Want to distribute Python programs to your Python-less clients?
PyInstaller is the answer.

If you’re used to working with a compiled language, the notion
that you would need to have a programming language around, not just for
development but also for running an application, seems a bit weird.
Just because a program was written in C doesn’t mean you need a C
compiler in order to run it, right?

But of course, interpreted and byte-compiled languages do require
the original language, or a version of it, in order to run. True, Java
programs are compiled, but they’re compiled into bytecodes then
executed by the JVM. Similarly, .NET programs cannot run unless the
CLR is present.

Even so, many of the students in my Python courses are surprised to
discover that if you want to run a Python program, you need to have
the Python language installed. If you’re running Linux, this
isn’t a problem. Python has come with every distribution I’ve used
since 1995. Sometimes the Python version isn’t as modern as I’d like,
but the notion of “this computer can’t run Python programs” isn’t
something I’ve had to deal with very often.

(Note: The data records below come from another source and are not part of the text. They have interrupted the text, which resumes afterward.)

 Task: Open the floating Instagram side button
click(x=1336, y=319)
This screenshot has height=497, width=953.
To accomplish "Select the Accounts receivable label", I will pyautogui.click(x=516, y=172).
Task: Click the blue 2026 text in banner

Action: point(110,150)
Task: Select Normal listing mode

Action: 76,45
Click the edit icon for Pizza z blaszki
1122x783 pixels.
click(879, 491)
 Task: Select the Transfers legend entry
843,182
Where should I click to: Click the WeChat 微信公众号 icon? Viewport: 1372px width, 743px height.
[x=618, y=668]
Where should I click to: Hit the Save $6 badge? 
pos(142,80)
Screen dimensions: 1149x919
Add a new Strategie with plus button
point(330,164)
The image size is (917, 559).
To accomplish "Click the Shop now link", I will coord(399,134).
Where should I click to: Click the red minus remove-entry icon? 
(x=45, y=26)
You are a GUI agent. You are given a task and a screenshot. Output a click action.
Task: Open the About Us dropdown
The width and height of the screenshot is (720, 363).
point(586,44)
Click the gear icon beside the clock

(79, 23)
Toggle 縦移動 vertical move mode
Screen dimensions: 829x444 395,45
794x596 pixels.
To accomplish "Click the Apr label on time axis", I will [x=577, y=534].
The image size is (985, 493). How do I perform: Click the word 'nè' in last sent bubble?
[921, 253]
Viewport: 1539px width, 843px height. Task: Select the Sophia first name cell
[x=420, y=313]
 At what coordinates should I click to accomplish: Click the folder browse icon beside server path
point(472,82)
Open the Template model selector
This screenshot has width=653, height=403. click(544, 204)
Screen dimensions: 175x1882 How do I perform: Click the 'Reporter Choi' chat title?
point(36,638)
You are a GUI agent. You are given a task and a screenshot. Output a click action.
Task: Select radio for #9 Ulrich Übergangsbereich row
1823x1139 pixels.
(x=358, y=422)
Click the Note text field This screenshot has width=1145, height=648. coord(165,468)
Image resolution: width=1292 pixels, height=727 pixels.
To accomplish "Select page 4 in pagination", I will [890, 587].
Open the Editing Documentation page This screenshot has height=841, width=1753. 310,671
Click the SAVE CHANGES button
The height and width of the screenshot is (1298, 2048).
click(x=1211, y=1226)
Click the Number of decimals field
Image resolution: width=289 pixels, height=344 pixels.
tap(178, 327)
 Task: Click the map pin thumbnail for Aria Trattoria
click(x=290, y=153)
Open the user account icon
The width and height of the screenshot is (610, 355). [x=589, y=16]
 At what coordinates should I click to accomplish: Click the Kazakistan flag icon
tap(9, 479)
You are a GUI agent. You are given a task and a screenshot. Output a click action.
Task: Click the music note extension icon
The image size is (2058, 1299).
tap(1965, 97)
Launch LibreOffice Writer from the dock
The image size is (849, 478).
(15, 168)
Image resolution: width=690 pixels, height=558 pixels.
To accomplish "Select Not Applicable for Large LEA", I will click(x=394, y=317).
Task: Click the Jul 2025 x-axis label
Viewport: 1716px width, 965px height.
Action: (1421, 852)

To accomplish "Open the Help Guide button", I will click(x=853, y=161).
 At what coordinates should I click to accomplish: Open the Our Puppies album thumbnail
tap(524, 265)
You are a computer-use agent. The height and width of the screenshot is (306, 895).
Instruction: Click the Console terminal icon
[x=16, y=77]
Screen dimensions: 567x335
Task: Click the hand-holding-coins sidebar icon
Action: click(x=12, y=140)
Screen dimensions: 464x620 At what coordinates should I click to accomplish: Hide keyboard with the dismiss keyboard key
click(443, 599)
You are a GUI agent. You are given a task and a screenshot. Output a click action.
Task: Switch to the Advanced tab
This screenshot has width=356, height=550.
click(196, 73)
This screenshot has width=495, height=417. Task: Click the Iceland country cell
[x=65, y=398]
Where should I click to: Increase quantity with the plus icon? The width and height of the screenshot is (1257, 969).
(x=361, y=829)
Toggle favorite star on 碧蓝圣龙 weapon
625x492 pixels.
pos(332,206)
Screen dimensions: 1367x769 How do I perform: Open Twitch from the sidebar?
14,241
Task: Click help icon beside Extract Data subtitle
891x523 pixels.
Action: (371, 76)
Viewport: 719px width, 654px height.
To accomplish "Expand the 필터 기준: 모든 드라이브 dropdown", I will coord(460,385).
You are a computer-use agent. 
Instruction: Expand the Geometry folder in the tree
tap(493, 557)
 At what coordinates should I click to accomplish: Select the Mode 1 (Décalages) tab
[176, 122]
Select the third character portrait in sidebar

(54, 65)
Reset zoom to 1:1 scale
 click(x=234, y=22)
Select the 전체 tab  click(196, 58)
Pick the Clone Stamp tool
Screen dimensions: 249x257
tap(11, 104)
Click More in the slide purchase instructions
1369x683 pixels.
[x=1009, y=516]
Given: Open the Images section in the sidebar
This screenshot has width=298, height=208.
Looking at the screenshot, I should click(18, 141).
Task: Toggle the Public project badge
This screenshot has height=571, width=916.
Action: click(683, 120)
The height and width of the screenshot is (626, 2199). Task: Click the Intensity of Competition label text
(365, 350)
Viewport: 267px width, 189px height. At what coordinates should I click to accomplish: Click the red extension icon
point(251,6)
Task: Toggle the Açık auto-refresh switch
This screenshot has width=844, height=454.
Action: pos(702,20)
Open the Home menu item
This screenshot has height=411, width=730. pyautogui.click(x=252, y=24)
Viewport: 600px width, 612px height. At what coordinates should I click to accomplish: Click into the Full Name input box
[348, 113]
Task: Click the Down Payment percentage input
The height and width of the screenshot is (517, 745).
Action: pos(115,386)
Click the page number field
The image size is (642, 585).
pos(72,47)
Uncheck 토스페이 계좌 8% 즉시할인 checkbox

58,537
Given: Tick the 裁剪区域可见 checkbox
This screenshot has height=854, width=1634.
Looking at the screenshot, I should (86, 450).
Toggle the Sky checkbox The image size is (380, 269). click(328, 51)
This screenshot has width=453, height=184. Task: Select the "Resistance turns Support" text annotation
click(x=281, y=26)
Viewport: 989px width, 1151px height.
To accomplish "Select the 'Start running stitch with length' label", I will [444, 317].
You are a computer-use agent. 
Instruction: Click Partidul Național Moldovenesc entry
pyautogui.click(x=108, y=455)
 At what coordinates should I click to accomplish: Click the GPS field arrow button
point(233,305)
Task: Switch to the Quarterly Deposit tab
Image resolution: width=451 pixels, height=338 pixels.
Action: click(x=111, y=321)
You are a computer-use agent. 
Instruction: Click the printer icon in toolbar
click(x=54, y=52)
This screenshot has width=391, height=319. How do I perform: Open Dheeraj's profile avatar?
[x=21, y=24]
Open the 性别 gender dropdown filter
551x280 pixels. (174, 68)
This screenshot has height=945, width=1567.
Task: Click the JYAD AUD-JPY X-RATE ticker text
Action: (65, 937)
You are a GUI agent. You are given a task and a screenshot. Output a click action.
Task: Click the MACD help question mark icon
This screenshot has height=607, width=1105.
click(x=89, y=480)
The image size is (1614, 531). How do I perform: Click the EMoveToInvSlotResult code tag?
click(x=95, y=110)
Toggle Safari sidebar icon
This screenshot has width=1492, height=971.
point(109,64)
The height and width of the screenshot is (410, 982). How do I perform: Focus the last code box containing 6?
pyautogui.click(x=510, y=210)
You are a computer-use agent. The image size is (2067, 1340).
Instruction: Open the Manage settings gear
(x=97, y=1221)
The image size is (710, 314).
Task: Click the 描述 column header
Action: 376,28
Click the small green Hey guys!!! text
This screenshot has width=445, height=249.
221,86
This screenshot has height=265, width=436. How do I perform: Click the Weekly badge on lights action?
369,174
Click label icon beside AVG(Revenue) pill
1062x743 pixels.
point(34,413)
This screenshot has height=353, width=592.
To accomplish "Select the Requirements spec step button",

However, not everyone runs Linux, and not everyone’s computer has
Python on it. What can you do about that? More specifically, what
can you do when your clients don’t have Python and aren’t interested
in installing it? Or what if you just want to write and distribute an
application in Python, without bothering your users with additional
installation requirements?

In this article, I discuss PyInstaller, a cross-platform tool that
lets you take a Python program and distribute it to your users,
such that they can treat it as a standalone app. I also discuss
what it doesn’t do, because many people who think about using
PyInstaller don’t fully understand what it does and doesn’t

Running Python Code

Like Java and .NET, Python programs are compiled into bytecodes, high-level commands that don’t correspond to the instructions
of any actual computer, but that reference something known as a
“virtual machine”. There are a number of substantial differences
between Java and Python though. Python doesn’t have an explicit
compilation phase; its bytecodes are pretty high level and connected
to the Python language itself, and the compiler doesn’t do that much
in terms of optimization. The correspondence between Python source
code and the resulting bytecodes is basically one-to-one; you won’t find
the bytecode compiler doing fancy things like inlining code or
optimizing loops.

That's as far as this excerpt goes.